- Extract to read
★ ★ ★ ★ ★ ★ ★
One way to quickly see this is to note that the map $x \mapsto x \oplus y,$ for some constant $y,$ is a permutation of $\{0,1\}^n.$ This means that if $x$ is uniformly distributed over $\{0,1\}^n$ and $y$ is constant, then $x \oplus y$ is also uniformly distributed. And since $x \oplus y$ is uniformly distributed for every constant $y,$ it follows that, if we make $y$ itself a random variable (independent of $x$), then the distribution of $x \oplus y$ will be a mixture of uniform distributions, and thus uniform.
★ ★ ★ ★ ★ ★ ★
- Aim 1
Answer these about the XOR passage:
(a) For a constant y, what kind of map does the passage call x ↦ x ⊕ y?
(b) When y is made a random variable, what must it be independent of?
(c) What does the passage say the distribution of x ⊕ y becomes in that case?
★ ★ ★ ★ ★ ★ ★
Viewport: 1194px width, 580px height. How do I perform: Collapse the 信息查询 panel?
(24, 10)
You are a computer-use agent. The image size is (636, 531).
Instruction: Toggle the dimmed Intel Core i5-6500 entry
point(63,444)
★ ★ ★ ★ ★ ★ ★
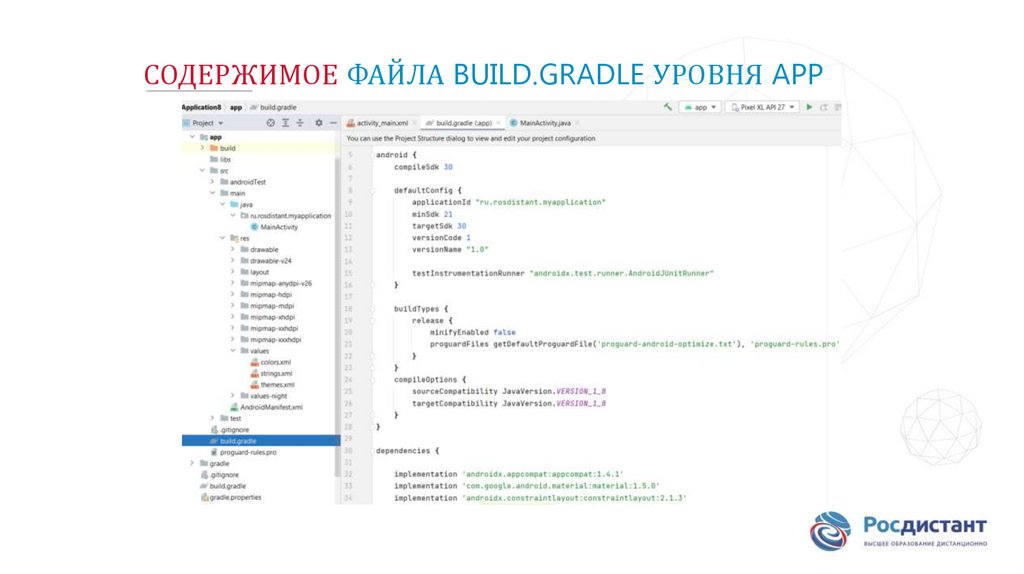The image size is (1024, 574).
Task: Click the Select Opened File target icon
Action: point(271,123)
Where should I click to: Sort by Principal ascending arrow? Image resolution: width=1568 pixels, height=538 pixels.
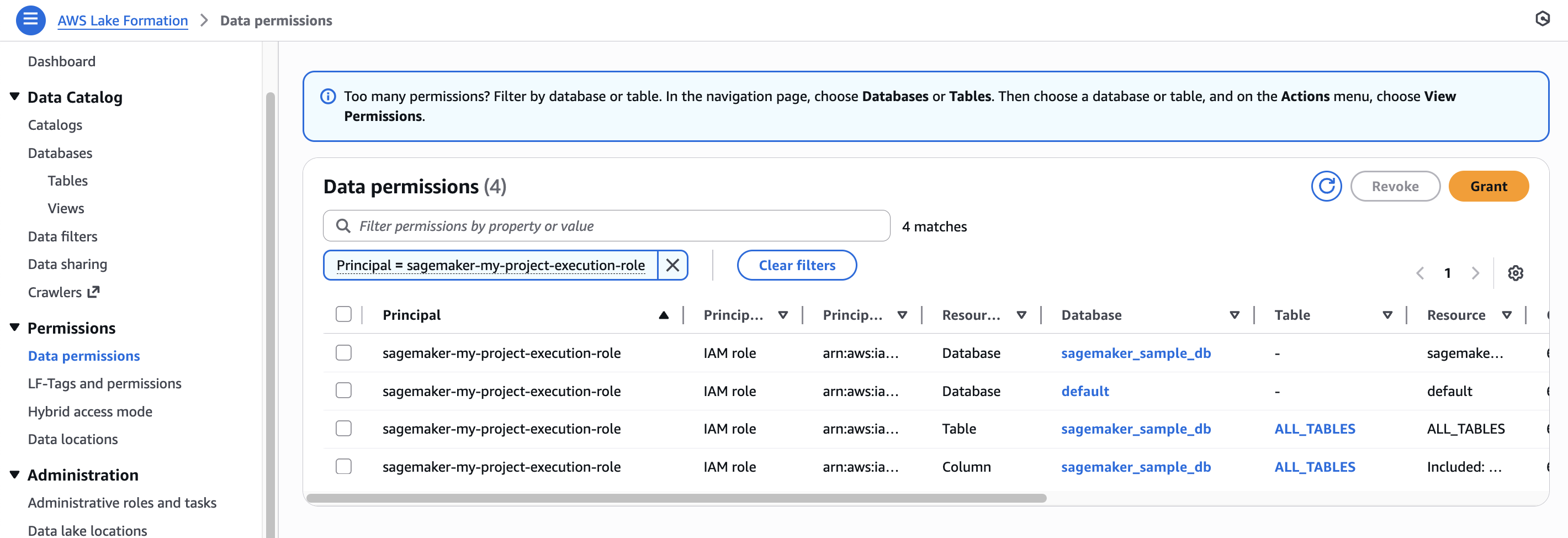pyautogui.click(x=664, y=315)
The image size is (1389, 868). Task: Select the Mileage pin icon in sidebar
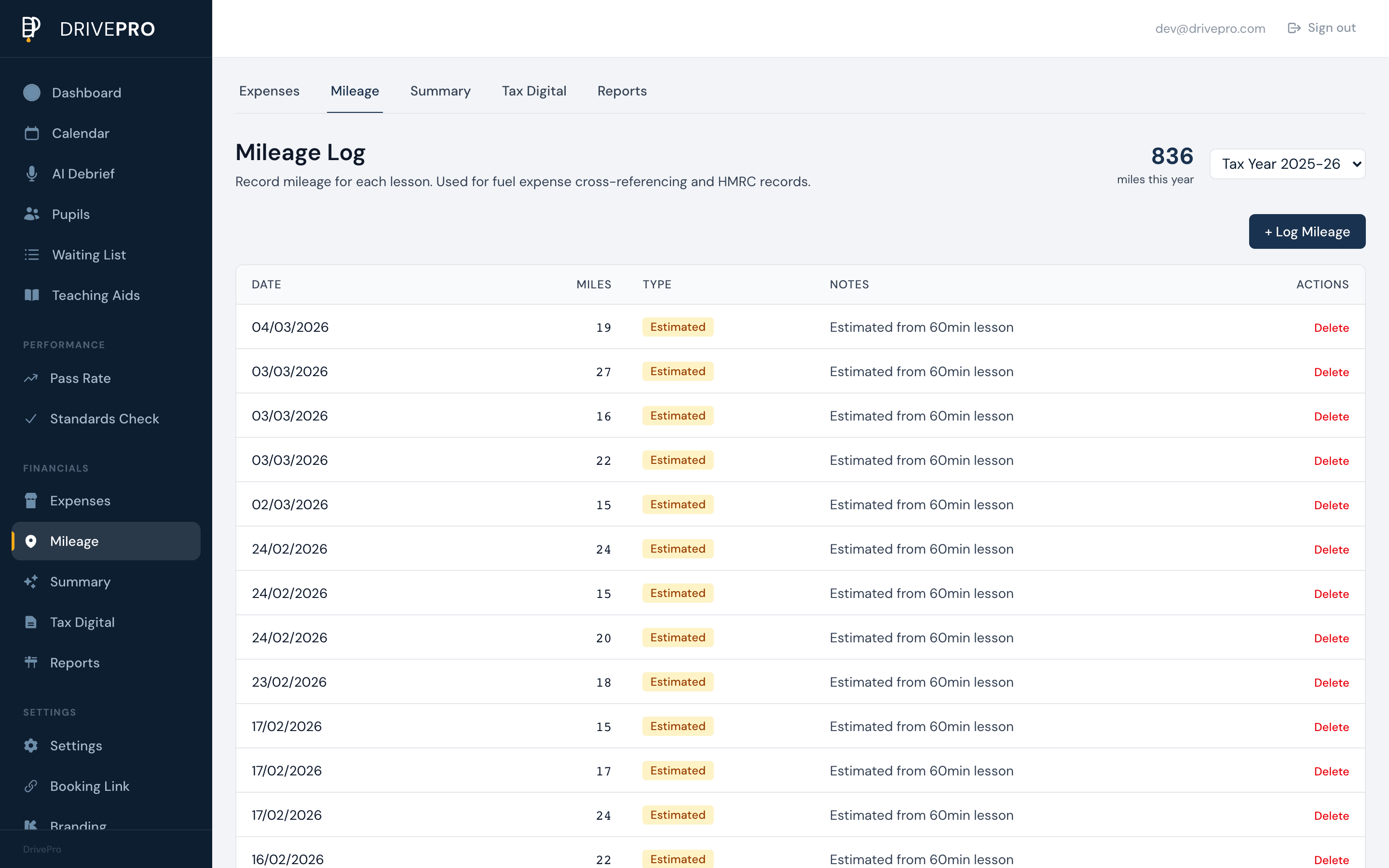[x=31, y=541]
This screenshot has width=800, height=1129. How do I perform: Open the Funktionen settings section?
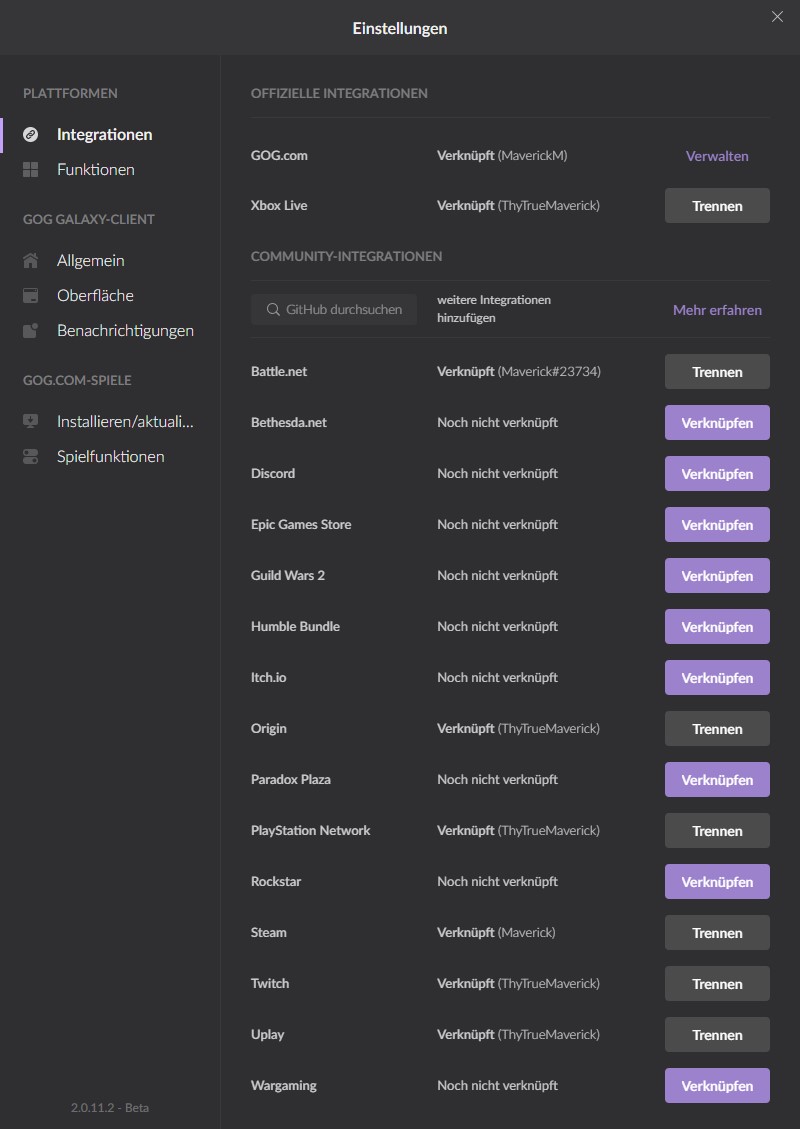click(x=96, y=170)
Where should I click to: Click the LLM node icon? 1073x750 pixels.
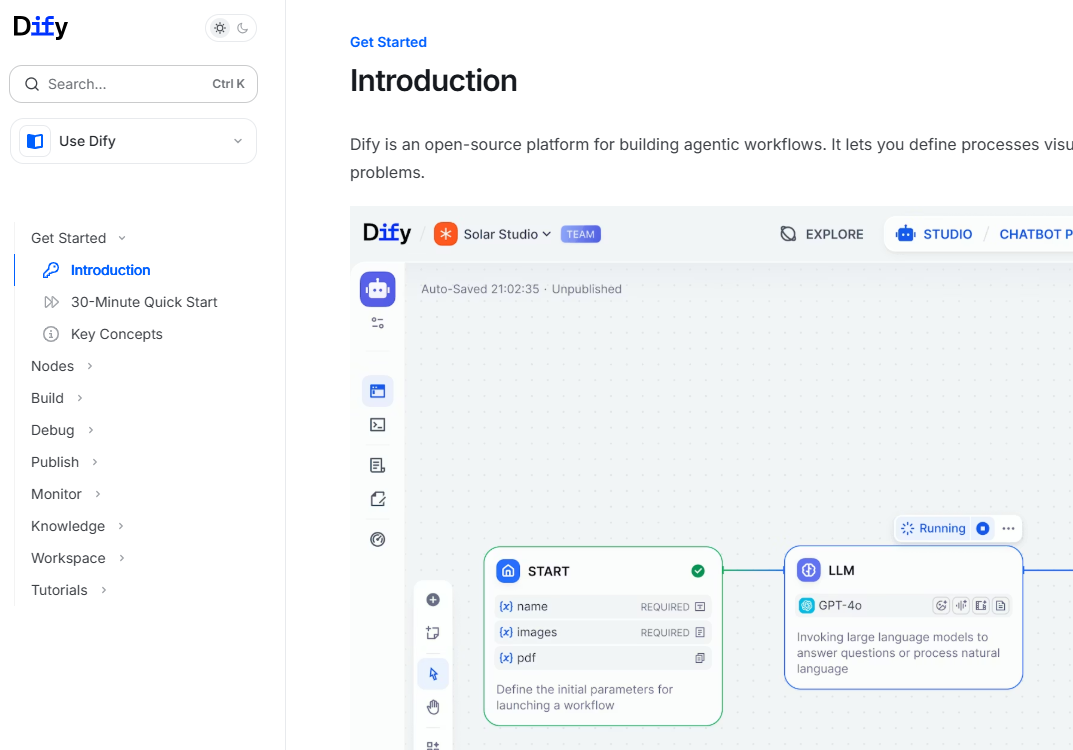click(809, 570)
★ ★ ★ ★ ★ ★ ★
- Aim 2
In the records, write out the lines word for word, beginning at the line that contains "Viewport: 1194px width, 580px" and stopping after the line that contains "point(63,444)".

- Full output 1
(a) A permutation of {0,1}^n.
(b) It must be independent of x.
(c) A mixture of uniform distributions, and so uniform.

- Full output 2
Viewport: 1194px width, 580px height. How do I perform: Collapse the 信息查询 panel?
(24, 10)
You are a computer-use agent. The image size is (636, 531).
Instruction: Toggle the dimmed Intel Core i5-6500 entry
point(63,444)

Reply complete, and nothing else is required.